The Redditch factory in Hewell Road was demolished a few years ago to make way for the Royal Enfield Business park. There is one remaining building from the time,
They have placed a stylized sculpture of a bike in front of it and has the little round plaque that the Royal Enfield Owners Club had placed commemorating the factory (it was originally placed on another building that was demolished). They also painted the Royal Enfield logo on the side of the building,
It belongs to Prestantia Eco, which lists its address as "Enfield House, Royal Enfield Business Park, Hewell Road, Redditch". Rather tastefully, they kept their modern signage at the back of the building,
I always found that building rather odd, it was at a 90 degree angle with respect to the other buildings of the factory, and had a different construction style than them,
In Anne Bradford's book there is a map listing the various buildings. It is hand drawn, rather schematic, and not to scale, so it is not easy to identify the individual buildings in the picture. But a building roughly in the location of the one we are discussing says it did not belong to the factory but to Terry Springs (which owned several other buildings in town, having being founded in 1855 and still going strong) and that Major Mountford, the Enfield CEO in the 1950's attempted to buy it but failed.

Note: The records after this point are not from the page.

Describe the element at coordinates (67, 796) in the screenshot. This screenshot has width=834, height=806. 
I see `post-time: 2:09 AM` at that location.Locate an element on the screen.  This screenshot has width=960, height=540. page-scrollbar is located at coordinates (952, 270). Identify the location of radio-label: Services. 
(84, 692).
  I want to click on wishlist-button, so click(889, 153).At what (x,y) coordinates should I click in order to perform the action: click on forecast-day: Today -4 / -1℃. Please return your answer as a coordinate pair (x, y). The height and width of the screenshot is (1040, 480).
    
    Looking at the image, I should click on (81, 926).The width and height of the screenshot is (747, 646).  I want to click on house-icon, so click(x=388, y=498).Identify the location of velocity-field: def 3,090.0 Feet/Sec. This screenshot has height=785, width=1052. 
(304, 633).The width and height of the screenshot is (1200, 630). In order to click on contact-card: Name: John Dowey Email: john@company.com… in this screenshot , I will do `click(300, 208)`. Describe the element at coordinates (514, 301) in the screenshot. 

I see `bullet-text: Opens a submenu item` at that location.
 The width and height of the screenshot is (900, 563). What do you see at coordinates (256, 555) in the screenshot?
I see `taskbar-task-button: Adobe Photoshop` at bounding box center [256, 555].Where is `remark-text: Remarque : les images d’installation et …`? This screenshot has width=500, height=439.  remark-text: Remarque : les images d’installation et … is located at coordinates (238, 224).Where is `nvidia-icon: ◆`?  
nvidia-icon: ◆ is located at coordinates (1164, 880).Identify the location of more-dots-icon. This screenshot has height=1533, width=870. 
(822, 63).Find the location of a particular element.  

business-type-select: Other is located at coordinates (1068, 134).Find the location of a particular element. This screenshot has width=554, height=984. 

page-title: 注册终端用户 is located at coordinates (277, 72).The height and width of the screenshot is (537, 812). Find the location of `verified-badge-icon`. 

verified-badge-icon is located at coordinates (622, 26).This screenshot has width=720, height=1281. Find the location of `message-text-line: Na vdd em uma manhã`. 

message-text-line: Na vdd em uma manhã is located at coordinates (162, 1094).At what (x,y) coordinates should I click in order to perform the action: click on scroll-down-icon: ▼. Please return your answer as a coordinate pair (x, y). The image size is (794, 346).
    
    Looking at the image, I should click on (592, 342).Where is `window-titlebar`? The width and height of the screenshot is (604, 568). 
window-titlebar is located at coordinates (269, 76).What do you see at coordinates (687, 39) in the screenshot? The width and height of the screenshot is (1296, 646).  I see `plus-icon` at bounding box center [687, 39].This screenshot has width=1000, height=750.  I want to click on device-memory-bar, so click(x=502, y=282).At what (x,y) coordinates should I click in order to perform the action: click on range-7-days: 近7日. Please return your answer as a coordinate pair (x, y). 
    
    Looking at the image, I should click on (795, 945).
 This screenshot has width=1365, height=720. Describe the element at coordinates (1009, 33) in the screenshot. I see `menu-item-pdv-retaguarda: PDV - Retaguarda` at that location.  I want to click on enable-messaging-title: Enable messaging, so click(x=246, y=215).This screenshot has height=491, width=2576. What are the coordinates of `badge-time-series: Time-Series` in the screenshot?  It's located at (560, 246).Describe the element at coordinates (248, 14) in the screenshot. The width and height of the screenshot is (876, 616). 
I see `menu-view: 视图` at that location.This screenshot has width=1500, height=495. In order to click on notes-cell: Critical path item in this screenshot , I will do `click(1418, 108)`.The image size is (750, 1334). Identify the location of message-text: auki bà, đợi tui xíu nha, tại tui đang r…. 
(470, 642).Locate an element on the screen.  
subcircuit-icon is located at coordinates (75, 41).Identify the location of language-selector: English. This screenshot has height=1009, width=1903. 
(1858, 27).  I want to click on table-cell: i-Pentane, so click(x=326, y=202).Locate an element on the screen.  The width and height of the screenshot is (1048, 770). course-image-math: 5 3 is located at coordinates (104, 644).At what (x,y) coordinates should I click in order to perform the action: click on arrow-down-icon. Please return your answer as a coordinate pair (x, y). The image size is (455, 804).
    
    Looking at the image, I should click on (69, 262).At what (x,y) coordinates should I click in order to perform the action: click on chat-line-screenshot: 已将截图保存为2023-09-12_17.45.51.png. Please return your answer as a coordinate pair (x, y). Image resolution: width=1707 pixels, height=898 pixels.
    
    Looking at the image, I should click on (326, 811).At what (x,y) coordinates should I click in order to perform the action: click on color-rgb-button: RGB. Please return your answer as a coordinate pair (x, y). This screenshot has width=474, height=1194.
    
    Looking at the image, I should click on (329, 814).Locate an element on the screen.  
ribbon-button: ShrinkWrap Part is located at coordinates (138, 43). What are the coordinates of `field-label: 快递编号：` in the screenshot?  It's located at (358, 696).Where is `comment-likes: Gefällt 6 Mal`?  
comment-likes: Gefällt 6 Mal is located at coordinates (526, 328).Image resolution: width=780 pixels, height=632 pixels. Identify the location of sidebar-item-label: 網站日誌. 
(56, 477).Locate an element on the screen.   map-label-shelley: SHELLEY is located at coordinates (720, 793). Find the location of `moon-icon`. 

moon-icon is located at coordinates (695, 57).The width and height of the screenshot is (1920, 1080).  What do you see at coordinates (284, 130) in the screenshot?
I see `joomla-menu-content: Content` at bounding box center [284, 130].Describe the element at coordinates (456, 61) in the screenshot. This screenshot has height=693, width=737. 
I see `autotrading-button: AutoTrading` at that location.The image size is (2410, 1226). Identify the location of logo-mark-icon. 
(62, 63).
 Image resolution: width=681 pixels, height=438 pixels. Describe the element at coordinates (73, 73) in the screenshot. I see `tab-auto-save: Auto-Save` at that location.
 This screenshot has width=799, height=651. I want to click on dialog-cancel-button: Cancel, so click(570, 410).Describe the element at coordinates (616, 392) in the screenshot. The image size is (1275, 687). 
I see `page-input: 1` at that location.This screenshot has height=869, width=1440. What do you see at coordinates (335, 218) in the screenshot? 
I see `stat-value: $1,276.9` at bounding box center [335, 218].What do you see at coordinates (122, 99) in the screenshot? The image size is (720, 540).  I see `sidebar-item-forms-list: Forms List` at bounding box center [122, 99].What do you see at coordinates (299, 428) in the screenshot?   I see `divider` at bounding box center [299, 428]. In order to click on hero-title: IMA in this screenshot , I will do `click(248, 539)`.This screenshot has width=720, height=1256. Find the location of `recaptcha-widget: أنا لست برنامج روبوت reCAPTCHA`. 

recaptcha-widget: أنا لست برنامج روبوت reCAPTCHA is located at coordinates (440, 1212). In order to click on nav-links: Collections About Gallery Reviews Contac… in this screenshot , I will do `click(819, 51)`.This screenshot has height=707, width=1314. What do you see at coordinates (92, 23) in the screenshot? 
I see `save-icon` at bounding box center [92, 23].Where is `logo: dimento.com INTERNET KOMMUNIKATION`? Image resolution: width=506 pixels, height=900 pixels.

It would be good if this could be corroborated. Any readers out there with knowledge of this?
This is a very good question, and it would be quite a sorry thing if the most prominent remaining reminder of Royal Enfield at the site of its iconic Redditch factory had not really been part of that factory. The modern Worcestershire property record map labels the little building "Enfield House." It is seen in the very early aerial photos of the factory. (Did it predate the factory?) Royal Enfield often included the building in its advertising illustrations of the factory, but it is excluded in at least one of these illustrations I've seen. What is going on? The answer is in the out takes of Anne Bradford's book, which she left with the Redditch Library and the Royal Enfield Owners Club. It's one paragraph in the section by Eddie Wright, the executive who "carried out all general building work" at the factory from the 1930s into the 1960s, and then for the Redditch Development Corporation, which acquired the site after E&HP Smith bought Royal Enfield and eventually sold off the factory:
ReplyDelete"E&HP Smith managed to do what Major Smith had been trying to do for years and never succeeded. At the front of the site toward the Windsor Road side was a small factory belonging to Herbert Terry Springs. He never succeeded in purchasing this in spite of Charles Terry being on the Enfield Board. E&HP Smith agreed a price and the sale went through, then they didn't know what to do with it."
So the little building did become part of the factory site, but perhaps not a very active part of it before the end came.